> [Gezeigter Text]:

Igor Shukov (1936-2018)


  • Zu lesen war im Thread über Verstorbene aus dem Kulturleben - ich entdeckte es mehr oder weniger zufällig:

    Damit sich nicht auch das Tamino-Forum schämen muss, eröffne ich diesen Thread posthum zu seinen Ehren - Shukov hat es wahrlich verdient!


    Traurig, nachdem ich den Nachruf von Thomas las, habe ich mir die abgebildete letzte Aufnahme von ihm gleich bestellt. Er spielt die Visions fugitives zwar nicht so spektakulär wie Gilels oder Richter, aber die lyrischen Qualitäten seines Spiels sind einfach bestechend. Dazu trägt auch die Aufnahmetechnik bei - der Flügel ist sehr breit abgebildet, so dass sich der Klavierklang zu einer großen Klanglandschaft auffächert. So klar, so sauber durchleuchtet ohne Pomp kann man auch Tschaikowsky-Sonate hören, die sicher nicht zu den stärksten Kompositionen des russischen Meisters zählt. Prokofieffs kurze flüchtige Visionen spielt er kristallklar und subtil die Klangfacetten aushorchend. Die Sternstunde ist aber für mich die Berg-Sonate - allein deswegen schon lohnt sich die Anschaffung der CD. Durchsichtig gespielt wie eine "Kammersymphonie" kann man auch die kleinste musikalische Entwicklung bis ins Detail verfolgen. Ein würdiger Abschluss eines Künstlerlebens um diesen bemerkenswerten Pianisten in Erinnerung zu behalten - nicht nur mit seinem vielgelobten Scriabin! :)


    Schöne Grüße
    Holger

  • Thomas hat mir meinen Link in Erinnerung gerufen, der als Vorstellungsthread keine Vorstellung enthält. Eigentlich peinlich! Aber die Informationen im Netz sind auch mehr als spärlich über ihn. Der Wikipedia-Artikel enthält kaum mehr Auskünfte als dass er Schüler von Emil Gilels und Heinrich Neuhaus war. Wenn ich etwas finde, werde ich es aber noch einstellen!

> [Vorliegende Einträge]:

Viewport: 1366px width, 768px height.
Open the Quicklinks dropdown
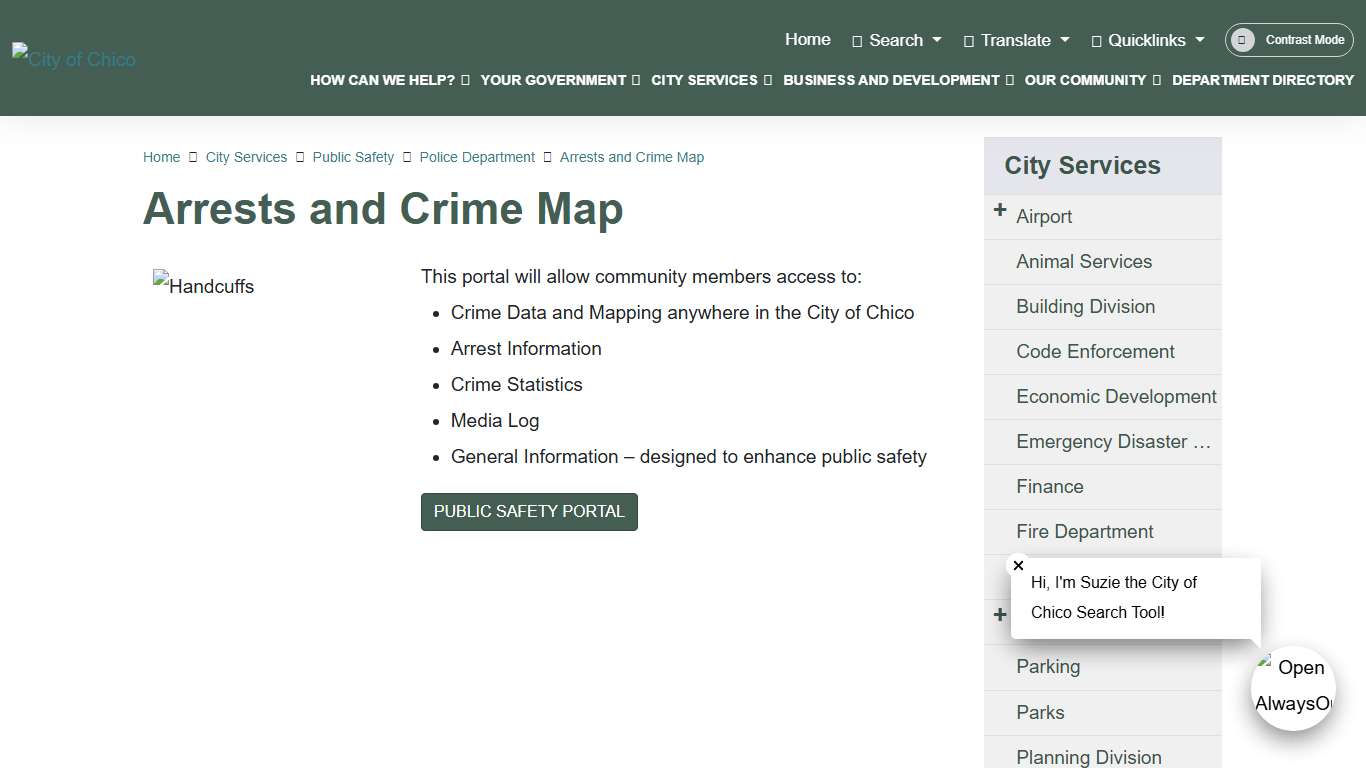pos(1147,40)

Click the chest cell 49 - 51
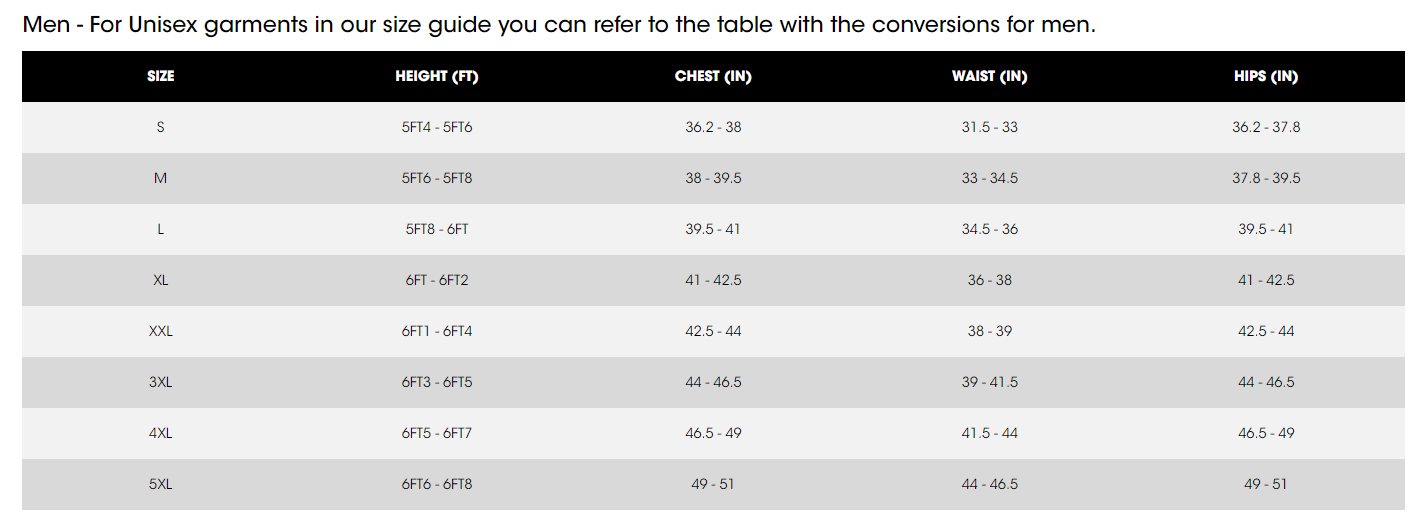[x=713, y=485]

> [Deine Aufgabe]:
Schreib aus dem Text über Igor Shukov das Stück von „Igor Shukov (1936-2018)“ bis „es wahrlich verdient!“ Wort für Wort ab.

> [Dein Ergebnis]:
Igor Shukov (1936-2018)


  • Zu lesen war im Thread über Verstorbene aus dem Kulturleben - ich entdeckte es mehr oder weniger zufällig:

    Damit sich nicht auch das Tamino-Forum schämen muss, eröffne ich diesen Thread posthum zu seinen Ehren - Shukov hat es wahrlich verdient!